2015-12-15 01:01:47,671 INFO  service.AbstractService (AbstractService.java:noteFailure(272)) - Service RMActiveServices failed in state INITED; cause: java.lang.IllegalArgumentException: Illegal capacity of -1.0 for node-label=default in queue=root, valid capacity should in range of [0, 100].
java.lang.IllegalArgumentException: Illegal capacity of -1.0 for node-label=default in queue=root, valid capacity should in range of [0, 100].
        at org.apache.hadoop.yarn.server.resourcemanager.scheduler.capacity.CapacitySchedulerConfiguration.internalGetLabeledQueueCapacity(CapacitySchedulerConfiguration.java:465)
        at org.apache.hadoop.yarn.server.resourcemanager.scheduler.capacity.CapacitySchedulerConfiguration.getLabeledQueueCapacity(CapacitySchedulerConfiguration.java:477)
        at org.apache.hadoop.yarn.server.resourcemanager.scheduler.capacity.CSQueueUtils.loadCapacitiesByLabelsFromConf(CSQueueUtils.java:143)
        at org.apache.hadoop.yarn.server.resourcemanager.scheduler.capacity.CSQueueUtils.loadUpdateAndCheckCapacities(CSQueueUtils.java:122)
        at org.apache.hadoop.yarn.server.resourcemanager.scheduler.capacity.AbstractCSQueue.setupConfigurableCapacities(AbstractCSQueue.java:99)
        at org.apache.hadoop.yarn.server.resourcemanager.scheduler.capacity.AbstractCSQueue.setupQueueConfigs(AbstractCSQueue.java:242)
        at org.apache.hadoop.yarn.server.resourcemanager.scheduler.capacity.ParentQueue.setupQueueConfigs(ParentQueue.java:109)
        at org.apache.hadoop.yarn.server.resourcemanager.scheduler.capacity.ParentQueue.<init>(ParentQueue.java:100)
        at org.apache.hadoop.yarn.server.resourcemanager.scheduler.capacity.CapacityScheduler.parseQueue(CapacityScheduler.java:589)
        at org.apache.hadoop.yarn.server.resourcemanager.scheduler.capacity.CapacityScheduler.initializeQueues(CapacityScheduler.java:465)
        at org.apache.hadoop.yarn.server.resourcemanager.scheduler.capacity.CapacityScheduler.initScheduler(CapacityScheduler.java:297)
        at org.apache.hadoop.yarn.server.resourcemanager.scheduler.capacity.CapacityScheduler.serviceInit(CapacityScheduler.java:326)
        at org.apache.hadoop.service.AbstractService.init(AbstractService.java:163)
        at org.apache.hadoop.service.CompositeService.serviceInit(CompositeService.java:107)
        at org.apache.hadoop.yarn.server.resourcemanager.ResourceManager$RMActiveServices.serviceInit(ResourceManager.java:576)
        at org.apache.hadoop.service.AbstractService.init(AbstractService.java:163)
        at org.apache.hadoop.yarn.server.resourcemanager.ResourceManager.createAndInitActiveServices(ResourceManager.java:1016)
        at org.apache.hadoop.yarn.server.resourcemanager.ResourceManager.serviceInit(ResourceManager.java:269)
        at org.apache.hadoop.service.AbstractService.init(AbstractService.java:163)
        at org.apache.hadoop.yarn.server.resourcemanager.ResourceManager.main(ResourceManager.java:1237)
2015-12-15 01:01:47,672 INFO  impl.MetricsSystemImpl (MetricsSystemImpl.java:stop(210)) - Stopping ResourceManager metrics system...

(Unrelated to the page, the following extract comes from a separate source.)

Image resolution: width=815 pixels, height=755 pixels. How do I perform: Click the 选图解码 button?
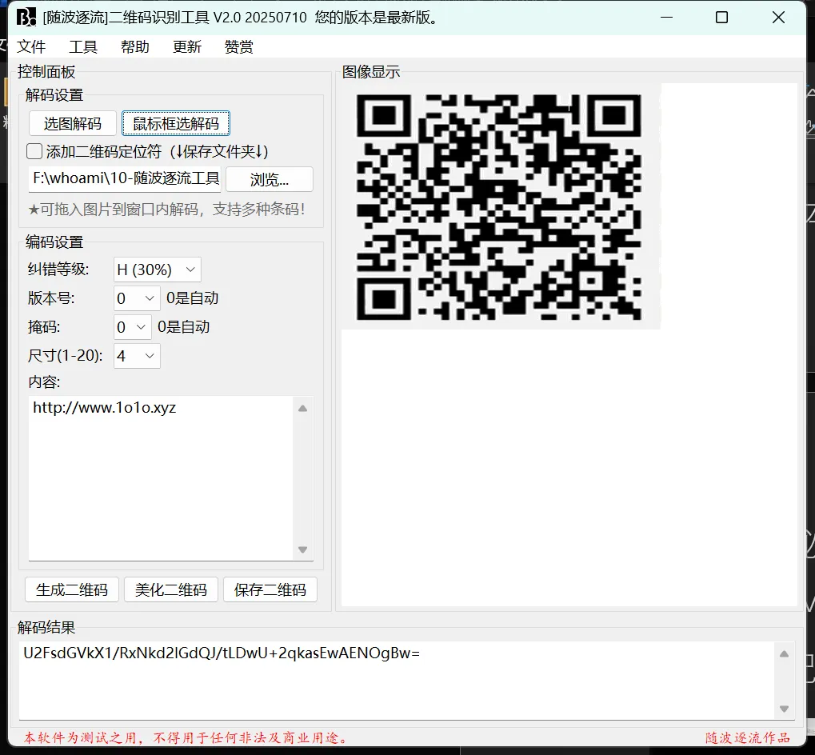click(71, 123)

My blueprint file is intentionally sparse so I'm only calling out components without setting any configurations unless needed.

{
  "host_groups" : [
    {
      "name" : "host_group_1",
      "configurations" : [ ],
      "components" : [
        { "name" : "ZOOKEEPER_SERVER" },
        { "name" : "ZOOKEEPER_CLIENT" },

...

  ],
  "Blueprints" : {
    "stack_name" : "HDP",
    "stack_version" : "2.2"
  }

I suspect this message a bit up in the logs might be related:

2015-12-15 01:01:47,598 INFO  conf.Configuration (Configuration.java:getConfResourceAsInputStream(2236)) - found resource capacity-scheduler.xml at file:/etc/hadoop/conf.empty/capacity-scheduler.xml
2015-12-15 01:01:47,663 WARN  capacity.CapacitySchedulerConfiguration (CapacitySchedulerConfiguration.java:getAccessibleNodeLabels(433)) - Accessible node labels for root queue will be ignored, it will be automatically set to "*".
2015-12-15 01:01:47,668 INFO  service.AbstractService (AbstractService.java:noteFailure(272)) - Service org.apache.hadoop.yarn.server.resourcemanager.scheduler.capacity.CapacityScheduler failed in state INITED; cause: java.lang.IllegalArgumentException: Illegal capacity of -1.0 for node-label=default in queue=root, valid capacity should in range of [0, 100].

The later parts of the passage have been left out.